Veinticuatro

Voy a ser sincero. No me gusta un carajo este jueguito, y en mi situación es peligroso porque ya estoy casado. Así que decime qué necesitás. ✓✓

No le había dicho nada que no supiera, si ese era su primer disparo para herirla, había fallado miserablemente.

Esa es la manera de tratar a tu amiga que hace años no ves???? ✓✓

No somos amigos, Soledad. ✓✓

Nunca debimos ser amigos, pero no estás listo para esa conversación 🙃 ✓✓

Terminemos con esto rápido. Decime dónde estás y paso a buscarte. ✓✓

Se lo pensó un momento. ¿Accedía o se hacía desear? Por la manera en la que escribía, daba a entender que quería sacarse las ganas en una noche, y luego dejarla nuevamente en su Olimpo.

No se la iba a dejar tan fácil.

Alguien escuchó mi música... En serio te creés que soy tan estúpida como para dejarme coger? Cogerme para callarme en mi próximo disco no te quita lo cobarde, al contrario, refuerza esa cobardía. ✓✓

Me refiero a que tenemos que hablar, Soledad. ✓✓

Ay, me lastima no ser más tu Solcito. Ah, cierto que te conseguiste otra Solcito. 🙃 ✓✓

Soledad supo que había enfurecido a su demonio, cuando apareció ese «Grabando audio...» debajo de su nombre.

Escuchame, psicópata. Dejá a Marianela fuera de esto, este asuntito lo tenemos que resolver entre nosotros.

Era la primera vez que Soledad lo escuchaba a través de una nota de voz, y ese tono infernal se profundizaba más en la grabación, incluso lo escuchaba con eco, como si lo hubiera enviado desde el mismo Averno. Le devolvió la gentileza.
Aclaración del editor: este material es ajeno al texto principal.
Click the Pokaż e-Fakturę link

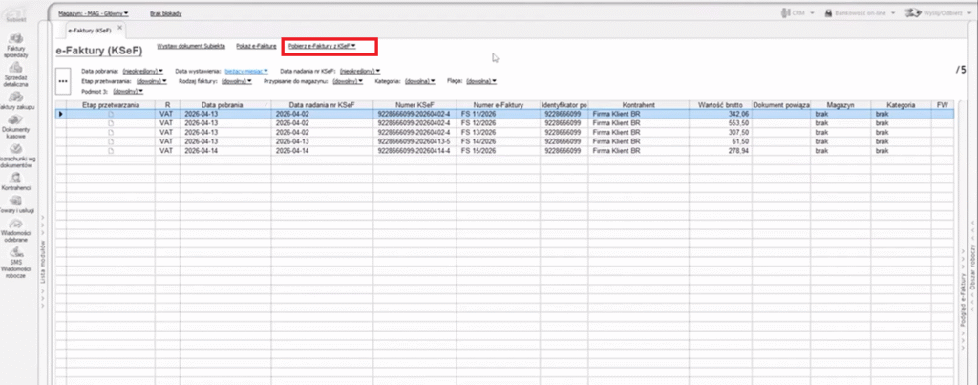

—¿De qué asuntito me hablás, cariño? Vos lo dijiste, no somos nada —enfatizó—. No somos amigos, nunca fuimos pareja, somos simplemente dos viejos conocidos del pasado. Yo te hice una promesa, la cumplí, y te lo hice saber. El que se desapareció cuando encontró mi copia barata de La Salada fuiste vos, no yo.

»Yo solo respeté tu mala elección, y en todo caso, decile a tu mujer que deje de visitar mi perfil de Facebook, porque todavía me aparece en las sugerencias de amigos. Así fue como la conocí, ¿sabías?. Marianela Soledad Goya, mi yo del futuro, porque encima se re parece a mí. ¿O me equivoco?

Esperaba la respuesta, pero a cambio, recibió una llamada entrante de video. Soledad atendió, pero solo con audio. Si quería hablar cara a cara con ella, debía ser presencialmente.

Te recuerdo que la primera que eligió mal fuiste vos, no entiendo qué es lo que reclamás. ¿Tan importante soy que me dedicaste dos discos, Soledad? —dijo sobrado, soltando una risa con tintes despectivos.

—Un EP y un disco, que no es lo mismo. Y lo dice el hombre que no puede diseñar sin pensar en mí. Me pregunto... ¿Todos esos vestidos que vi hoy en Galerías Pacífico están inspirados en tu mujer? Porque, posta, no me la imagino vistiendo eso. —Silencio al otro lado de la línea, y Soledad aprovechó para continuar—. Por favor, no seas hipócrita —soltó con una risa sardónica—. Tenés una marca entera inspirada en mí, y me reclamás por dos discos de mierda. Al menos yo estoy soltera y no le debo explicaciones a nadie.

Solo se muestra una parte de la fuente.